Я стремглав скрылся в спальне, уже не намереваясь, просто не надеясь оттуда выйти. Слишком все сгустилось, слишком понятны были знаки обращенного в мою сторону гнева, и, лепеча околесицу подаренного няней заговора (кроме частиц, в нем было вразумительно только слово «псы»), я судорожно соображал, чья же нависла немилость, чтобы смирить удушливый ужас, хотя бы дав ему имя: то ли это нахмурилась Тюха, предмет сильных опасений на заднем дворе, то ли пасмурный Дит-Патер или кто-то из его исчадий. Ожидать поблажек от воображения не приходилось. В коробке под кроватью у меня ветшали кое-какие амулеты, давно не числившиеся даже в игрушках, — разные узелки, фигурки и фаллосы, осколки Сатурналий. Я расположил их вдоль двери и под окном, трепеща, что пенатам не выстоять натиска, но и такая защита никуда не годилась, разве для куклы, которую, натешившись, все равно однажды швырнут псам. И я вновь без умолку бубнил нянькины наветы, рассеянно возвышая голос и тотчас глуша до шепота, чтобы никто не вошел и не помешал мне держать оборону.
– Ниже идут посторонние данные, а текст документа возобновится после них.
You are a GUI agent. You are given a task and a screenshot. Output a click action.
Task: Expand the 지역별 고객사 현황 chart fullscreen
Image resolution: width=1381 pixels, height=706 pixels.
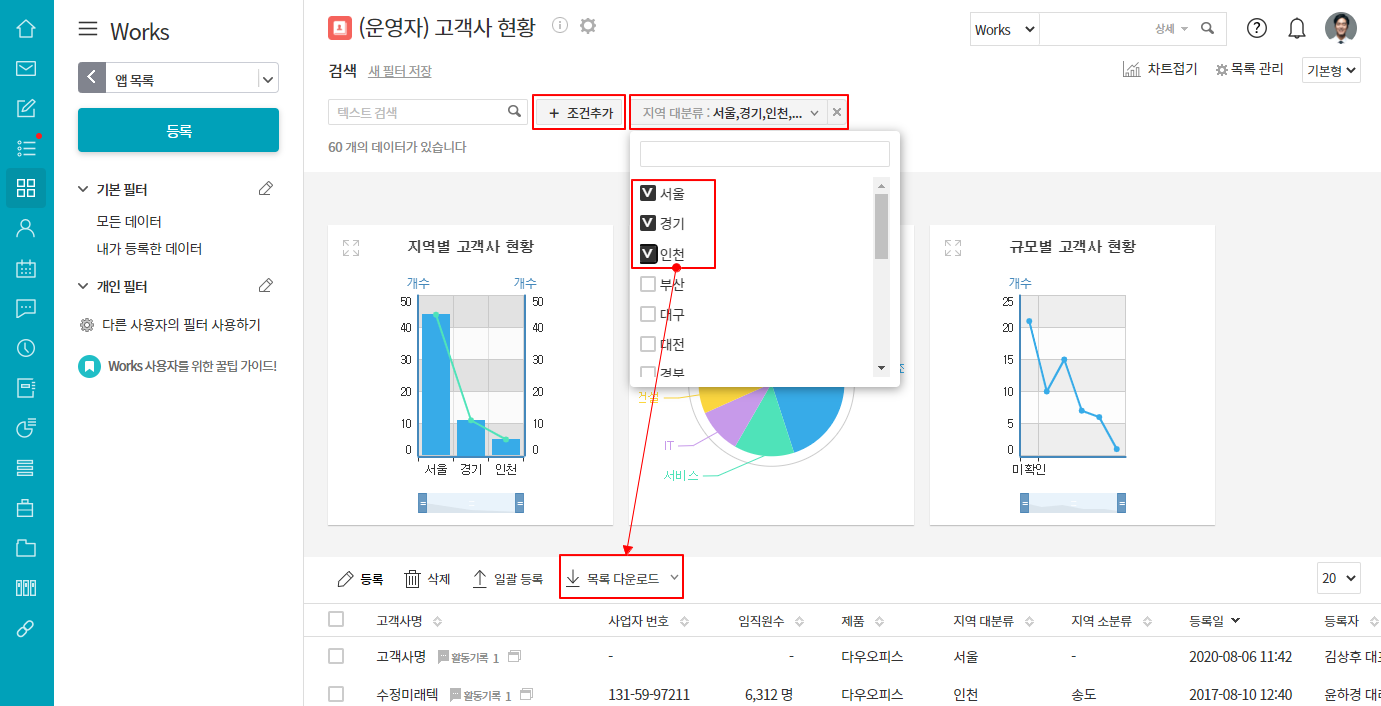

По ходу фортификации я безотчетно припадал перед окном к полу, остерегаясь грозящих оттуда невидимых снарядов, но сведения о происходящем все же урывками поступали. В саду, в розовом блеске низкого солнца, Юста скликала с качелей мешкающую сестру, а Гаий, которому Диотим смастерил из прутьев и тряпок утлое подобие стрекозы, чванился этим чучелом и с натужным жужжанием запускал его на какой-нибудь десяток футов.
И вдруг сверкнуло, что это наверняка он, его адское изощрение, потому что больше нет у меня злопыхателя предстательствовать перед мраком! Такое по силам любому: нацарапал три слова на черепке и оставил у алтаря или просто на перепутье. Разве не за мою дружбу поджег он Вирия?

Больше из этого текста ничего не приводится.